Wednesday, December 09, 2009

"Naomi Klein kick-starts the activism at Copenhagen with call for disobedience" (with video)

Guardian UK, with video from Democracy Now!:
The Copenhagen deal may turn into the worst kind of disaster capitalism, Naomi Klein said last night.
In her speech to Klimaforum09, the "people's summit" she told the thousand or so campaigners and activists that this was a chance to carry on building the new convergence, the movement of movements that began "all those years ago in Seattle, fighting against the privatisation of life itself". Here was an opportunity to "continue the conversation that was so rudely interrupted by 9/11".

"Down the road at the Bella Centre [where delegates are meeting] there is the worst case of disaster capitalism that we have ever witnessed. We know that what is being proposed in the Bella Centre doesn't even come close to the deal that is needed. We know the paltry emissions cuts that Obama has proposed; they're insulting. We're the ones who created this crisis... on the basic historical principle of polluters pays, we should pay."

Around the city, opening events were kicking off a fortnight of negotiations, debate and protest. In the morning Rajendra Pachauri, the chair of the IPCC, and Lars Løkke Rasmussen, the prime minister of Denmark, opened the conference with a plea for action.

Later, in the centre of town special UN envoy Gro Harlem Brundtland and climate change UN chief Yvo de Boer declared the heavily branded Hopenhagen open, as a globe bearing a large Siemens logos was illuminated. The popular Danish band Nephew kicked off (to bigger cheers than Brundtland or de Boer).

And in the evening Klein joined with Henry Saragih, the general convenor of the Via Campesina movement, and international Friends of the Earth chair Nnimmo Bassey, to declare Klimaforum09 the "real event in Copenhagen".

Saragih called for food sovereignty - greater power for small farmers - and said that changes to agricultural practices could reduce carbon emissions by up to 50%.

Bassey said that crude oil only appeared cheap because we do not pay the true price, and told the audience; "Leave the oil in the soil, leave the coal in the hole, leave the tarsand in the land".
And Klein finished up:

We have to be the lie detectors here.
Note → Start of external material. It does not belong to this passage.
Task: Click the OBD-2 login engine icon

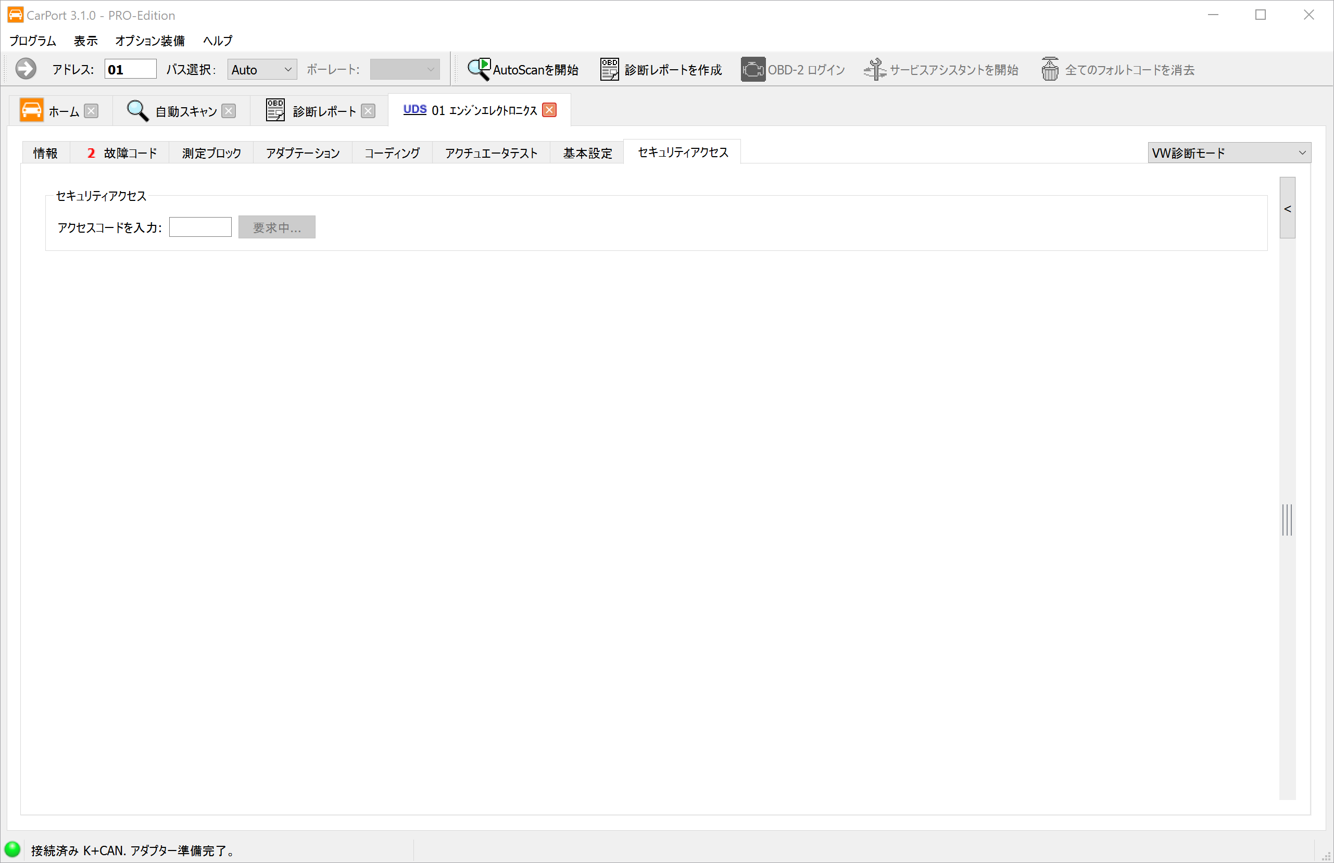Action: [x=753, y=69]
Let's not restrict ourselves to polite marches and formulaic panel discussions. If Seattle was the coming out party, this should be the coming of age party. And, as a friend of mine called John Jordan says, I hope that we have grown up to be even more disobedient. Why are thousands of us burning fossil fuels to get here? Because we have to build a global mass movement that will not allow leaders to get away with what they are trying to get away with.

Think of it as the mother of all carbon offsets.
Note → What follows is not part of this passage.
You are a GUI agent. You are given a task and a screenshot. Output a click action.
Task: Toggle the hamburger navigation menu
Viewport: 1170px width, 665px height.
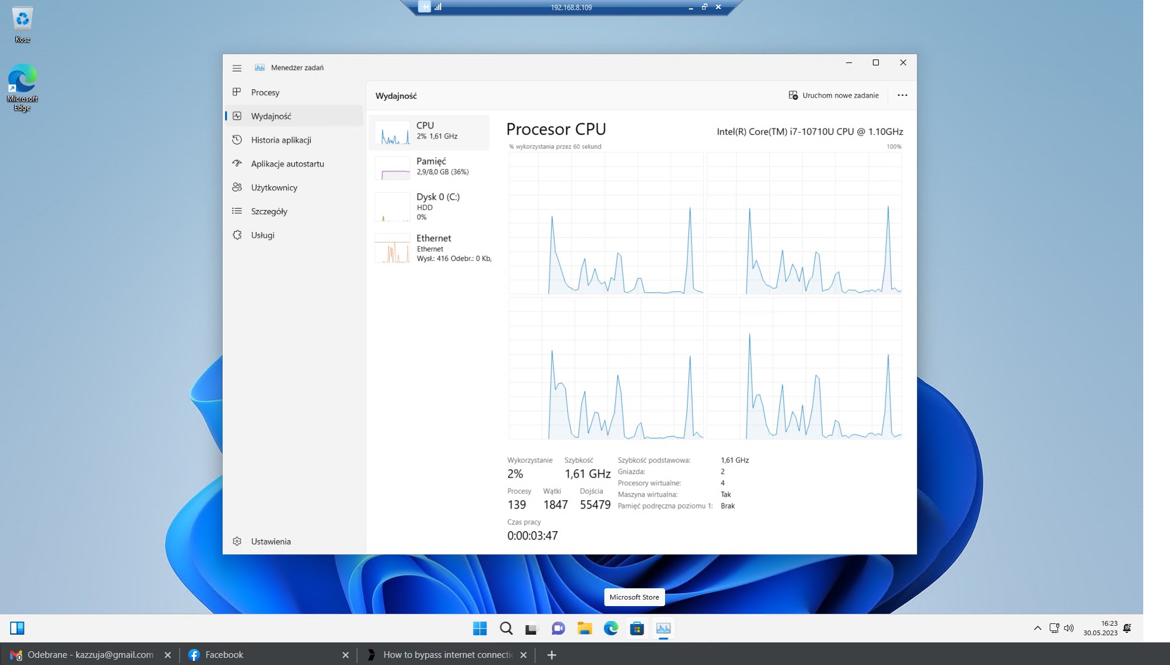(x=237, y=68)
Howie P.S.: Meanwhile, "Ahead of Copenhagen Talks, Tens of Thousands Protest Across Europe Calling for Climate Justice" (Democracy Now! with video). Locally, "Seattle's greenhouse gas emissions in 2008 were below 1990 levels" (Seattle Times). But don't get too happy:
But while Seattle has made strides in trying to stem the growth of the emissions that scientists say contribute to global climate change, it's not at all clear how or if the city will still meet the goal three years from now.

Overall, emissions have actually grown since 2005, thanks to population growth, new development and at least one particularly cold winter. Emissions from the single largest polluting sector — cars and trucks — rose 5.5 percent just since 2005. The recession likely prevented them from climbing higher.

In fact, without significant changes vehicle transportation may prevent the city in 2012 from holding emissions to 7 percent below 1990 levels.

"We still have substantial challenges ahead," said Mike Mann, director of the city's Office of Sustainability and Environment.